Let’s look at what you do when you sit at the desk. You logged into the computer at your desk. You typed in a username and password combination only known to you. This was given to you from the I.T. department or Human Resources when you joined the company, and you have been regularly updating the password per I.T. Security policy and guidelines.

This username and password allow you to log into company computers and get similar access to resources, regardless of the machine used or the time at which you use it. The username and password are stored on a set of servers; each username has assigned to it specific access and usage abilities that have been approved by both I.T. and your departmental supervision and management.

This username has been stored on servers. If your company has a Microsoft Windows or Microsoft Azure infrastructure, the servers that store this information for the entire organization are Active Directory servers (note: if your company has a Linux or Unix infrastructure, the servers are LDAP rather than Active Directory; but the logic is similar).

Active Directory, simply stated, is a Microsoft product that uses accounts (called objects) to control (give or revoke) permissions to other objects, groups of objects, and network resources.

For each user that logs into a Microsoft Windows account, there exists on the company network (called the domain) an object that exists in the company Active Directory (domain). When the correct username and password are selected for the domain, you are granted access to network (domain) resources based on how the object is constructed.

Objects in Active Directory are available for most users, printers, network groups, and so much more.

So, in short, Microsoft Active Directory is an organized hierarchy of objects that control access to resources.

What Is a Server?

From desktops to laptops, to cell phones and even to modern video gaming consoles (2021 — PlayStation 5/Microsoft Xbox Series X/Microsoft Xbox Series S), there is a multitude of computers available to people. We use computers for so many reasons, including but not limited to: internet access, playing video games, researching news, watching/listening to entertainment, and so so much more.

The basic idea is that for most computers above, each machine will be used for one person/purpose. For instance, a Dell Gaming PC may be used for playing the latest Batman game at 4k resolution and at 60 frames per second.

The same cannot be used at the same moment to play Crisis 3 at 4k and 60 frames per second reliably — at least, not any machine I have ever seen as of 2021. The basic idea of all of the computing devices above is centered around personal computing — they are designed to give an outstanding one-on-one experience.

What about data that needs to be continually available to 10 … 100 … 1,000 people? You need that same computing power, but the experience needs to be group-focused and not personal.

To solve this problem, the concept of a server was created. A server, simply stated, is a computer that is configured to serve EVERYONE WITHIN A GROUP AT ONE TIME, doing simple or quantum complex tasks individually at the same time.

Originally, you saw higher-specification (i.e., computer comprised of parts that could handle larger personal workloads — such as playing the Crisis game at 4k, 60 frames per second in 2021) personal computers being used as servers.

To do so, you needed to maximize the amount of available computing (CPU chip), storage (hard drive size and speed), and network (fastest-available network card and network connecting to all the potential users in the group it would serve).

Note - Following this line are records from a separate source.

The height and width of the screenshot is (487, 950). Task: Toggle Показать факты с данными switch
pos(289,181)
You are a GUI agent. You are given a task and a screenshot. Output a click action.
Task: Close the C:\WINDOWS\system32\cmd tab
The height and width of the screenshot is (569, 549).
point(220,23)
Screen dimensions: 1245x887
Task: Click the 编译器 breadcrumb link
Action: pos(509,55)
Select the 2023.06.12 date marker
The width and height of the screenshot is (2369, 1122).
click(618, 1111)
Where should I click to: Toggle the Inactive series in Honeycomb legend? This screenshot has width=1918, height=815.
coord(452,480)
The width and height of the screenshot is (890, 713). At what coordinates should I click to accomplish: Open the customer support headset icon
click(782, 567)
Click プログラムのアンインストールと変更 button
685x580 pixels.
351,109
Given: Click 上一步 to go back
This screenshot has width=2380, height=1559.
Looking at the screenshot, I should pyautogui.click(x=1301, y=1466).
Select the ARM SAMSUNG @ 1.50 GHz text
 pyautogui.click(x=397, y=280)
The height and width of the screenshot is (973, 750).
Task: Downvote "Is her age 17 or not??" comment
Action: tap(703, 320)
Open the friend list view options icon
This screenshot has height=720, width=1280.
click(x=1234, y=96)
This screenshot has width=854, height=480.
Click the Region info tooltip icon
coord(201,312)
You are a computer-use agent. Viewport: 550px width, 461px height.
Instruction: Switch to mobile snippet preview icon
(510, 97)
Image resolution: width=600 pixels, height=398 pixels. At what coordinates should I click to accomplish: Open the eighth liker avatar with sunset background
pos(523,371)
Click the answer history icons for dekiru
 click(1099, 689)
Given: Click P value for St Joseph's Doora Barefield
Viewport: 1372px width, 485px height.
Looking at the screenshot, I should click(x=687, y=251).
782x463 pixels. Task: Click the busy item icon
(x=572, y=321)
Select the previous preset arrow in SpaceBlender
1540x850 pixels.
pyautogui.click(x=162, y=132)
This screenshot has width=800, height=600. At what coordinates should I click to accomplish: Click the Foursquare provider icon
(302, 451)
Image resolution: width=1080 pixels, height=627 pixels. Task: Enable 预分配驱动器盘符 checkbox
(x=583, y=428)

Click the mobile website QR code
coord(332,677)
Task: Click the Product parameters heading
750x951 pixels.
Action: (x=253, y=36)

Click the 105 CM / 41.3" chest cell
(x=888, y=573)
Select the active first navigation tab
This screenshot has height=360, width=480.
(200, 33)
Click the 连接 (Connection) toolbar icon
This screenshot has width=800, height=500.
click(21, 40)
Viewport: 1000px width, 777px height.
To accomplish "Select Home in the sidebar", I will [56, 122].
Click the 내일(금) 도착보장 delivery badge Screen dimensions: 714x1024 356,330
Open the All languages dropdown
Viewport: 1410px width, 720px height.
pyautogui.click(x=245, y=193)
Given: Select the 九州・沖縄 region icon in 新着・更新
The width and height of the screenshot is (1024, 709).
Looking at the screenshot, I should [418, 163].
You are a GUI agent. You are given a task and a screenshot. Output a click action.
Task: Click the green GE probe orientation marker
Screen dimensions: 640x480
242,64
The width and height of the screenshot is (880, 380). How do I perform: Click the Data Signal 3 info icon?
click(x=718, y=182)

In 2021, the server is more a special type of computer that has parts that are built with the mindset they will be used by multiple people at the same time, combing some of the most powerful hardware available in a smaller case.

Furthermore, there are now software versions specifically built for server functionality. Instead of Windows 10, on a modern server, you would load Windows Server 2019 or Red Hat Linux Enterprise version 7. You typically have multiple network connections that can be either bridged (wired to the same network connection for much more data flow) or used separately in parallel (each port connected to a different network connection which allows more connected/alive time if one network connection goes bad). This and more allows the modern server to deliver more accessible services with consistency.

In addition, the cloud is ‘virtualization in another owner’s datacenter.’ If I can name one device type that is dominant in a datacenter, it is the server.

To conclude this, servers are computers configured to serve multiple people with multiple tasks at one time and at various levels of complexity and execution time.